▶ **The input**:

Segment Open

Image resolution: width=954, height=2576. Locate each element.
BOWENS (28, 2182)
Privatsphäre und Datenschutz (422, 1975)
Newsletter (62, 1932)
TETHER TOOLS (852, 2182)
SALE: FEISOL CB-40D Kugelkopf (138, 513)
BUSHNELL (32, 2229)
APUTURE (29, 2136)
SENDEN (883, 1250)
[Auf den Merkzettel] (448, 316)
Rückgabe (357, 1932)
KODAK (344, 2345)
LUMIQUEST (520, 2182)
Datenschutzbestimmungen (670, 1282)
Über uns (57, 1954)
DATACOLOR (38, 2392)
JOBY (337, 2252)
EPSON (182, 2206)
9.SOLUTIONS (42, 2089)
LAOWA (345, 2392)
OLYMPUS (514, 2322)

Segment Closed
Segment Open

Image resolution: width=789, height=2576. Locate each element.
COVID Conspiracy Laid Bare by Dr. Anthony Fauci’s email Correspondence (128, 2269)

Segment Closed
Segment Open

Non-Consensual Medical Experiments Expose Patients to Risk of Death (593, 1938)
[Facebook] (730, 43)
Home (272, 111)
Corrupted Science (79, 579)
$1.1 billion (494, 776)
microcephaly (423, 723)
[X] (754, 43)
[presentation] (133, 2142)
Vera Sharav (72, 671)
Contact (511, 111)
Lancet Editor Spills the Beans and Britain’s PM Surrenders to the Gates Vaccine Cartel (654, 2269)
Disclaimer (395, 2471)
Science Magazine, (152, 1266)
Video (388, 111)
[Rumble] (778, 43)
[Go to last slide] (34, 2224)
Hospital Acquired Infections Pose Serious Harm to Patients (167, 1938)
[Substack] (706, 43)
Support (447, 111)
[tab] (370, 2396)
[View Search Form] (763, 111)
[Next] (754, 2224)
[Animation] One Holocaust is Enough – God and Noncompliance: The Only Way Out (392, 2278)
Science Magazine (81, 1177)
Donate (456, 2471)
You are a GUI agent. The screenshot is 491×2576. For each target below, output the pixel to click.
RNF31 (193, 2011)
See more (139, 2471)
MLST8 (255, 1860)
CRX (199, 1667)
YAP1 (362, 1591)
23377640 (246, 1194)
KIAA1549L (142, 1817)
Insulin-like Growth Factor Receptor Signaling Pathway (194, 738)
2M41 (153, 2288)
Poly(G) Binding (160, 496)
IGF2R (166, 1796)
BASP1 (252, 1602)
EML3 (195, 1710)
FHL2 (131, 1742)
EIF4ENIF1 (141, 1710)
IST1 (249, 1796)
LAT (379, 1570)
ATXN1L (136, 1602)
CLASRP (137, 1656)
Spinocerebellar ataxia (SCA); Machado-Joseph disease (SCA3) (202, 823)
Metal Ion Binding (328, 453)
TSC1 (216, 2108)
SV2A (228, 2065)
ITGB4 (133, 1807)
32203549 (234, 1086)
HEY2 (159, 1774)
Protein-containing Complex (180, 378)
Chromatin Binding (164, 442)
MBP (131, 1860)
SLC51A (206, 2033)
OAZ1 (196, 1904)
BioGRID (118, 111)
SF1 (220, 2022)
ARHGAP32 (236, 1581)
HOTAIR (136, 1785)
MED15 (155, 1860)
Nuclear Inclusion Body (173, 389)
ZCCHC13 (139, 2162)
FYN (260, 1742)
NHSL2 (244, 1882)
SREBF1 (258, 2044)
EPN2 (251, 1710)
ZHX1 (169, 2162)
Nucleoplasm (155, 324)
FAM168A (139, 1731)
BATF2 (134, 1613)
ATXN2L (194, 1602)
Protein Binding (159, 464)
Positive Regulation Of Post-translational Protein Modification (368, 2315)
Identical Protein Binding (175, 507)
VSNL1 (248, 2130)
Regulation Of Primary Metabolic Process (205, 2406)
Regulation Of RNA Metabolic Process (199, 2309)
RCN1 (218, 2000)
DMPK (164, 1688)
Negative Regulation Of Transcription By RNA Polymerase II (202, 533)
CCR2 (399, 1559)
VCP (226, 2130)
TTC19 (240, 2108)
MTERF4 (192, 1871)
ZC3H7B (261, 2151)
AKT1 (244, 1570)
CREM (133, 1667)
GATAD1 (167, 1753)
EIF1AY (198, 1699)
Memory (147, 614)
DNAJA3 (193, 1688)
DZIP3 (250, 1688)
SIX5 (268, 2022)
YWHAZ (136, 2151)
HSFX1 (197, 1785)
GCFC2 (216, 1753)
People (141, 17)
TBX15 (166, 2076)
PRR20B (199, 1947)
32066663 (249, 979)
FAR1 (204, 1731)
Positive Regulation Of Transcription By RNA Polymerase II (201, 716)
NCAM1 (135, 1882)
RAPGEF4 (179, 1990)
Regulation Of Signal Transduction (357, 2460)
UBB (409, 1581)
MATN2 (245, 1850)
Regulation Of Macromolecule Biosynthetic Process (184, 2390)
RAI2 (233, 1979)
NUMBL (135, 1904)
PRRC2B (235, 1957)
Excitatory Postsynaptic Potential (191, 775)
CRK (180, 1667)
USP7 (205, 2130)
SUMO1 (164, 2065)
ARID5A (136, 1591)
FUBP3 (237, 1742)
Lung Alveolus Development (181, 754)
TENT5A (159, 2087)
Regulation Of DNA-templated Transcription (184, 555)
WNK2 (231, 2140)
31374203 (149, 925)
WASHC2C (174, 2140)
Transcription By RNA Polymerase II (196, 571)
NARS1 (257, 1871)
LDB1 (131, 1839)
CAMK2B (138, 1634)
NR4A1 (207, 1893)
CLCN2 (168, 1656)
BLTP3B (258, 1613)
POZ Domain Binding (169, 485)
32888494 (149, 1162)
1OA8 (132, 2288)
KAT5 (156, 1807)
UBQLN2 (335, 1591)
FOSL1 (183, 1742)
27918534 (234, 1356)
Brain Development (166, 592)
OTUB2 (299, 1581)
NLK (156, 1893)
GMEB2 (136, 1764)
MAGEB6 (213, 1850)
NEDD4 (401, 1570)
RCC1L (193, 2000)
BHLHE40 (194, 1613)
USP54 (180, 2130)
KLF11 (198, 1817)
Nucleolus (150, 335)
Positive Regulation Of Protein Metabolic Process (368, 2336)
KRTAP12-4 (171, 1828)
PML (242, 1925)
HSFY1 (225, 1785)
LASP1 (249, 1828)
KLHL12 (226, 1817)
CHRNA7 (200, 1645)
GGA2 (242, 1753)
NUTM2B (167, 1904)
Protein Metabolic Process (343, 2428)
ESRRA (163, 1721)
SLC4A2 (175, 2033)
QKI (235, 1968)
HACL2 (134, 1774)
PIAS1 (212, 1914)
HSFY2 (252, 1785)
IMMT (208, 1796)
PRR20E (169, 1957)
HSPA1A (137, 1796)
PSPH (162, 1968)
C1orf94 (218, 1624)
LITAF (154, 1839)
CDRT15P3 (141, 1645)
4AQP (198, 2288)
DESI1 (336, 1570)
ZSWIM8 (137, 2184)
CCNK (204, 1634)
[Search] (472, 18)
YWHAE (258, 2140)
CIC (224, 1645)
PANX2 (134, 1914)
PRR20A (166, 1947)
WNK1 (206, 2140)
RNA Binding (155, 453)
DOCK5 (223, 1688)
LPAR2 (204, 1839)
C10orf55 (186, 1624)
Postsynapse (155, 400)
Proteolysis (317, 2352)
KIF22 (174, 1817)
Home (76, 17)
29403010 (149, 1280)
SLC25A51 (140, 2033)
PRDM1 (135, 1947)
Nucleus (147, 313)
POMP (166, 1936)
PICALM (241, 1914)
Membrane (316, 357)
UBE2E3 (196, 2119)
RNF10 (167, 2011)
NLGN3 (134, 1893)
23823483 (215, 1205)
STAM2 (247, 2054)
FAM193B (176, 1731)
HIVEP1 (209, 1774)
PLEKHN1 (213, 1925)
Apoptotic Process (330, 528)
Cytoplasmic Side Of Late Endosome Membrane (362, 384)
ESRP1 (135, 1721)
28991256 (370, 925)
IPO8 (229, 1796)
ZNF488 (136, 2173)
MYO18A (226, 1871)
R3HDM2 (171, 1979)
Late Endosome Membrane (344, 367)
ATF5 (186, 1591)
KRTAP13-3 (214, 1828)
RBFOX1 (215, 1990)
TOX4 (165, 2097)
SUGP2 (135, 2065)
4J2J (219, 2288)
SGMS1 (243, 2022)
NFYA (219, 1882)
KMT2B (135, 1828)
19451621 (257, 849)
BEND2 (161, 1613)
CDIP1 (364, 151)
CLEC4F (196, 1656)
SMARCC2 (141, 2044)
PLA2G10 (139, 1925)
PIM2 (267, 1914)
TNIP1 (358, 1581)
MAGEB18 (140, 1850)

Segment Closed

▶ **Work to be completed**: From the material above, set down exactly the lines starting at the one with "TTC19 (240, 2108)" and ending at the one with "Lung Alveolus Development (181, 754)", end lines included.

▶ **Solution to this task**:
TTC19 (240, 2108)
MTERF4 (192, 1871)
ZC3H7B (261, 2151)
AKT1 (244, 1570)
CREM (133, 1667)
GATAD1 (167, 1753)
EIF1AY (198, 1699)
Memory (147, 614)
DNAJA3 (193, 1688)
DZIP3 (250, 1688)
SIX5 (268, 2022)
YWHAZ (136, 2151)
HSFX1 (197, 1785)
GCFC2 (216, 1753)
People (141, 17)
TBX15 (166, 2076)
PRR20B (199, 1947)
32066663 (249, 979)
FAR1 (204, 1731)
Positive Regulation Of Transcription By RNA Polymerase II (201, 716)
NCAM1 (135, 1882)
RAPGEF4 (179, 1990)
Regulation Of Signal Transduction (357, 2460)
UBB (409, 1581)
MATN2 (245, 1850)
Regulation Of Macromolecule Biosynthetic Process (184, 2390)
RAI2 (233, 1979)
NUMBL (135, 1904)
PRRC2B (235, 1957)
Excitatory Postsynaptic Potential (191, 775)
CRK (180, 1667)
USP7 (205, 2130)
SUMO1 (164, 2065)
ARID5A (136, 1591)
FUBP3 (237, 1742)
Lung Alveolus Development (181, 754)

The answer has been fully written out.